▶ **Text provided**:
=====

After underperformance and to justify their fees, the managers spent $750 million to create the hilariously named Global X S&P 500 Catholic Values ETF (CATH).

It’s just a replication of the SPY’s top 10—less one stock—and very soon, they’ll need to buy more NVIDIA to change the weight of their holdings.
                                                                                        
Everyone’s doing this… mainly because they are trying to replicate their benchmark – and don’t care about price sensitivity when they rebalance.               

Notes from Carlos
               I recently noticed another person expounding on the rise of passive investing and what is now inevitable in this market.                Carles Iborra is an MIT finance expert with two decades of experience in wealth management. For years, he’s been sounding the alarm on passive investing and this phenomenon with mega-cap stocks. He posted this chart earlier this week.               You’ll note that October 12, 2022, is the bottom of the recent liquidity cycle.               What happened next?                                                                                                                     Passive investing mixed with massive flows into those top stocks… that’s what.               Iborra writes:               

In a market where passive investing will continue to grow larger and active investing will continue to shrink due to ongoing trends and flows, and where investors are becoming unwittingly valuation agnostic, quality agnostic, and strength-of-balance-sheet agnostic, we should realize that the main stock indexes will trend higher and the largest firms will become constantly larger.

=====

(Element lookup records)
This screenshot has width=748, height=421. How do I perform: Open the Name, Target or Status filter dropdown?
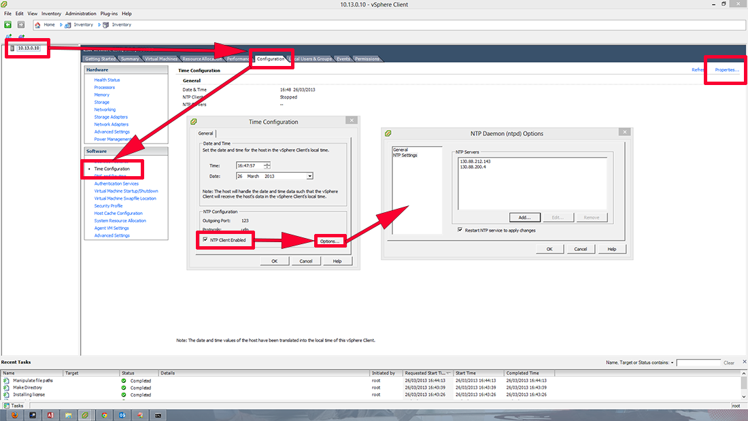tap(673, 363)
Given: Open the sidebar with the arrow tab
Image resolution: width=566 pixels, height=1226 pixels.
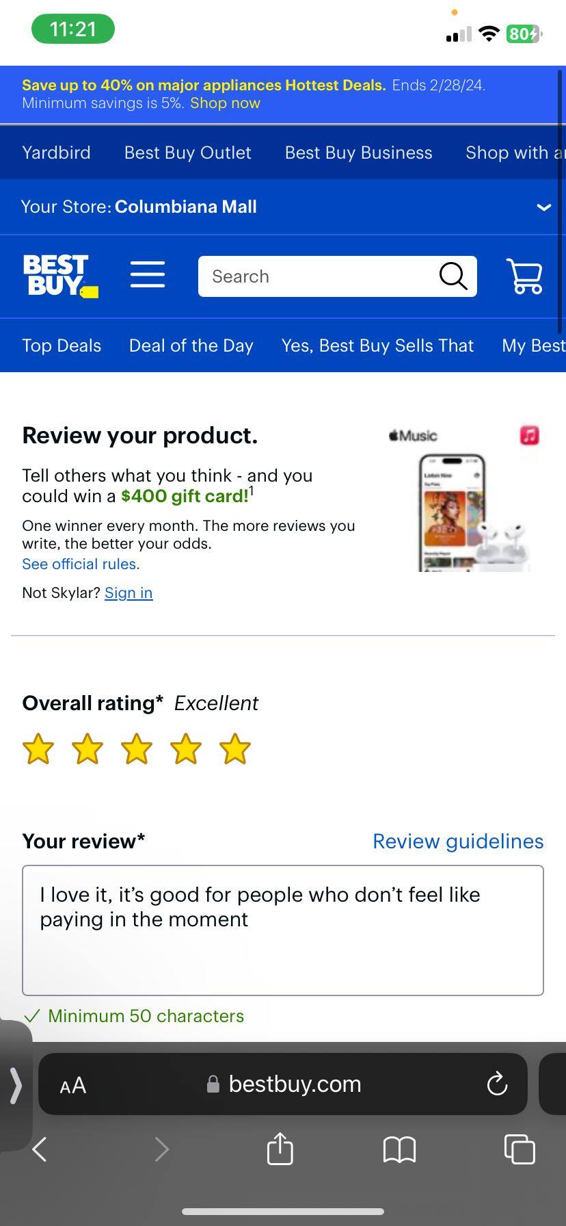Looking at the screenshot, I should point(15,1085).
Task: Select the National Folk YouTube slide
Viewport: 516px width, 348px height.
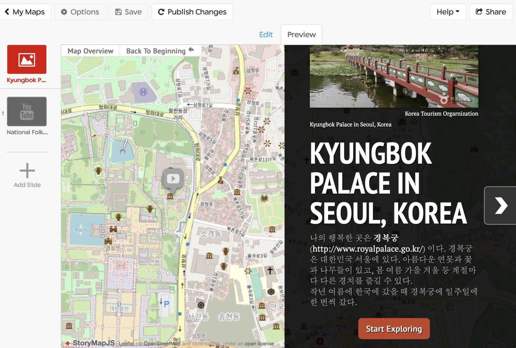Action: pos(27,111)
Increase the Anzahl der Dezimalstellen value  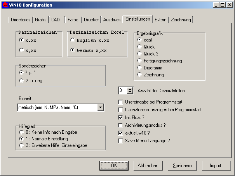[131, 89]
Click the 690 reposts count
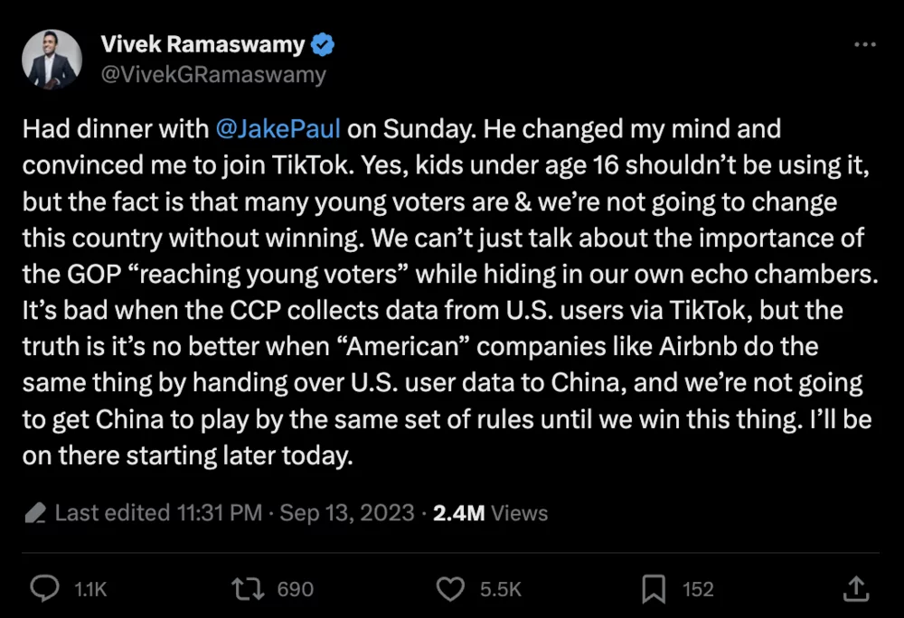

=====

▶ **Direction**:
Continue the passage on passive investing and mega-cap stocks, starting after its final sentence.

▶ **Task response**:
Remember, passive managers can only buy and sell the entire basket of index constituents in response to fund inflows and outflows, and they are totally price-insensitive.

We are already experiencing figures never seen before, and the problem will only grow. In this environment, the rest of the market is becoming increasingly more attractive in terms of valuation, but the shrinking universe of active buyers is not big enough to take advantage of the opportunity.

As a result, active investors only pay attention to firms benefiting from a buying flow of stocks (e.g.: stock buybacks). In that regard, there has never been a better opportunity for private equity funds to take quoted firms private or already established businesses to consolidate the market.

This is another way passive investment encourages less competition, which is bad for us consumers.

Needless to say, the scenario will flip when inbound flows stop and outbound flows skyrocket. The largest firms will then drop like a rock (and so will indexes) because buyers will disappear.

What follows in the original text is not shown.